Josh Shipp is the host of the Halogen TV television series “Jump Shipp,” author of The Teen’s Guide to World Domination (St. Martins Press), named a CNN Young Person Who Rocks, and was listed on INC. Magazine’s “30 under 30: America’s Coolest Young Entrepreneurs.”  He has been featured in such media outlets as MTV, Comedy Central, NBC, Fox, Direct TV, CosmoGirl Magazine, and the Los Angeles Times, among several others.

Josh has established an international reputation as a motivational guru who addresses audiences from teens and twenty-something's to Ivy League academics and Fortune 500 executives. He is a recognized teen behavior expert and has been dubbed “The Dr. Phil for Teens” by Fox News. Josh offers up a healthy dose of advice that he calls “in your face, but on your side” as he counsels teens on everything they care about -- all in a youth-friendly, humorous tone that comes across as a hilarious survival guide.

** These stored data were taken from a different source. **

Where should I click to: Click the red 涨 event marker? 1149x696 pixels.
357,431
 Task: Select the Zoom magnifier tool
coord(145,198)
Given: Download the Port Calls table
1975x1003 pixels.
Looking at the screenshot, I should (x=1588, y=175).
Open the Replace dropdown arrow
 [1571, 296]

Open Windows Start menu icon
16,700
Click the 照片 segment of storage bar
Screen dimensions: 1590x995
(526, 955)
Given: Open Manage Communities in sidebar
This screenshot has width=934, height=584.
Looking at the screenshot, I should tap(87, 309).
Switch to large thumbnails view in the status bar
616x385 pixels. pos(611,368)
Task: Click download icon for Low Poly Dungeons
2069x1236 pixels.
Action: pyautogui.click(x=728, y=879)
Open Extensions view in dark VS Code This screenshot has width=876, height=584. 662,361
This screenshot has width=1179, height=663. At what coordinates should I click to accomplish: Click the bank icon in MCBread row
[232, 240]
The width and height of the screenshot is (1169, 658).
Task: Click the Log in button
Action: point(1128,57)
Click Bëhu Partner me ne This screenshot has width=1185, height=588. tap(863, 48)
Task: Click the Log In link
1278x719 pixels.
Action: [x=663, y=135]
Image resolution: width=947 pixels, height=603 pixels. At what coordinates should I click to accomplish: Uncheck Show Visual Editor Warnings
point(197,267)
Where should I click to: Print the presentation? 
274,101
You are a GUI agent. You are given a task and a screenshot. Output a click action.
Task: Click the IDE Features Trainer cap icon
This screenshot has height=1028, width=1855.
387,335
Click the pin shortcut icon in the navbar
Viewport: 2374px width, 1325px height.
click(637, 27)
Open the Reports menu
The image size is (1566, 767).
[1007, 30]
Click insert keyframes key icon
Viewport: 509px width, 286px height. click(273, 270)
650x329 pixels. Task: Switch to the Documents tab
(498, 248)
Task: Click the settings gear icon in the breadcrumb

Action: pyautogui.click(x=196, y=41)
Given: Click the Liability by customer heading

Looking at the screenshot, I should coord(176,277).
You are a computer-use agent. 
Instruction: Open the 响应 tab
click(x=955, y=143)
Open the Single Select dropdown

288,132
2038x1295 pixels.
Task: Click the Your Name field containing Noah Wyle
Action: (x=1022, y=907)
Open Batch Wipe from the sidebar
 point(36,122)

Josh certainly knows a thing or two about survival. Abandoned at birth and abused as a child growing up in the foster care system, Josh has triumphed over the tragedy he experienced in his youth.  He attributes his personal growth to the support of a great foster family, dynamic teachers, and enriching school programs that opened his eyes to his true potential. He has since dedicated his life to helping others achieve their goals, and is also a spokesperson for National Foster Care Month.